Martin Chapman, the Fine Arts Museums’ curator in charge of European decorative arts and the driving force behind this show, regards Marie-Antoinette’s husband, Louis XVI, as a key figure. “He has not been treated kindly by history,” said Chapman of the last absolute French monarch, who was beheaded in 1793. “But give him credit for being a patron of the arts. The idea of the Louvre started under him.” More broadly, added Chapman, he was an Enlightenment thinker, even if he failed to brings those ideas to fruition.
The Louvre, of course, endured.
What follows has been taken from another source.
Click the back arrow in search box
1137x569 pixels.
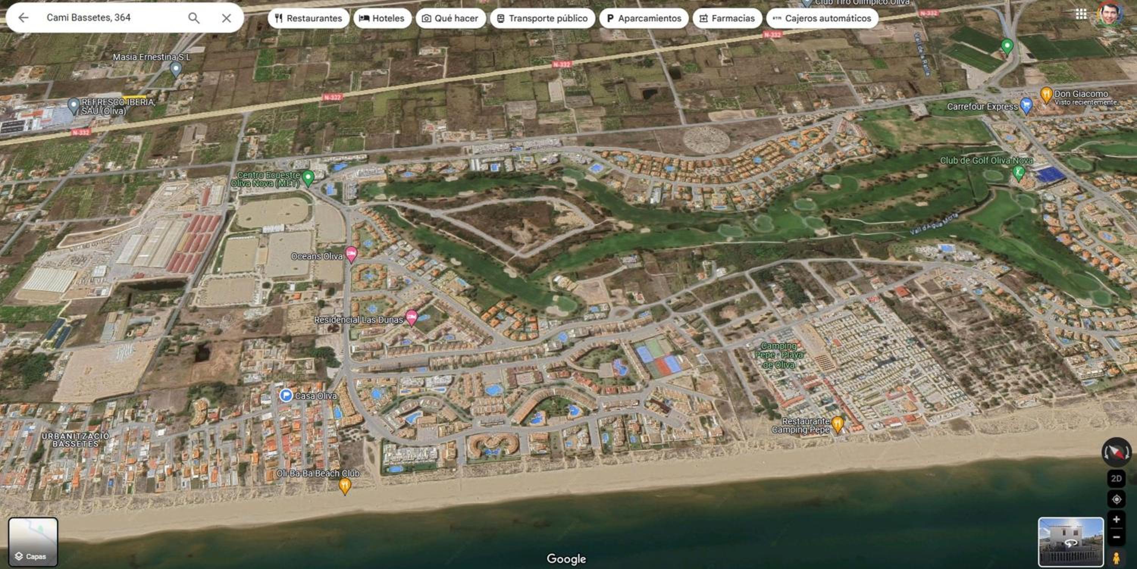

Despite other sell-offs and politically driven maneuvers that lasted well into the 19th century, these kingly possessions are yet another certification of that museum’s unmatched importance in the preservation of French history and culture.
First time in America
Now, with an unprecedented loan, the Louvre is making these objects available in America for the first time. Aside from a show that traveled to Moscow, most of these “Royal Treasures” have never been seen outside of France.
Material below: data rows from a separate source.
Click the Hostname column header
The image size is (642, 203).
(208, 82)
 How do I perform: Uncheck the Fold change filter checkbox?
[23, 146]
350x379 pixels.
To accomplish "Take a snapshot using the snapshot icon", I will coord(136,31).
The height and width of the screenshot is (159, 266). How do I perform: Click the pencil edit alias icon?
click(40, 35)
Chapman was in high spirits as he walked through galleries bustling with the activity of an installation. A team of French curators and Legion staffers were focused on the careful work of unpacking and preparing the objects and assembling the vitrines to display them. A gleaming chandelier sat in an opened crate waiting to be hung. Tapestries towered on the walls. A number of the prized hard-stone vases, made of agate, lapis lazuli or bloodstone, were already fixed in their cases.
“Tapestries were the greatest and most expensive works of art,” said Chapman as he stood in front of one that Louis XIV presented to his chancellor in 1685. The image is dominated by two enormous winged figures holding the royal crown aloft. Emblems representing the chancellor, as Chapman pointed out, are modest, a kind of visual fine print at the bottom of the image. “It’s all about the glory of France and the king, not the recipient.”
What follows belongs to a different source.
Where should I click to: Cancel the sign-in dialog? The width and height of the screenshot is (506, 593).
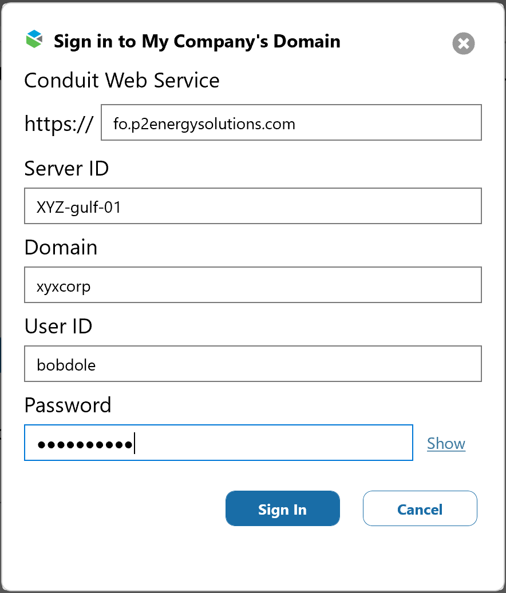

Chapman lingered over an unusual arch-shaped tapestry that depicted the Sun King as the god Apollo before moving on to the gallery that holds a recently discovered set of charming painted doors and the hard-stones. Chapman peered into one case that held a red amber oval cup with dolphins frolicking inside. “That’s a very big piece of amber,” he noted.
Arriving at a rolltop desk that belonged to Marie-Antoinette later on, he admired the carved bas reliefs and intricate, finger-friendly drawer handles. He pointed out the spot reserved for a gold coffee grinder, which might have been operated by Louis XV himself or by his mistress Madame de Pompadour in an era when palace life became more intimately domestic.
Chapman, who curated a 2007 Marie-Antoinette show at the Legion, began working on this project in January. In part a tribute to the late Fine Arts Museums Director John Buchanan, a confirmed Francophile, “Royal Treasures” will inaugurate an ongoing loan arrangement with the Louvre. Details of future shows are forthcoming.
Mechanical table
While Chapman clearly relishes what’s to come, he’s just as happy to gaze backward, summoning 17th and 18th century court life to mind and finding fresh resonance. Paging through the show’s catalog pages in his office, he came upon an ingenious mechanical table that conceals a popup book shelf, fold-down writing surface and a user-friendly laptop desk. “Move over, Apple,” he said with a smile.
For Chapman, the merging of luxury and functionality is itself a timeless treasure. “I hope visitors will get a notion of the preciousness and craftsmanship of design,” said Chapman, “an idea that’s still very much present in objects made today.”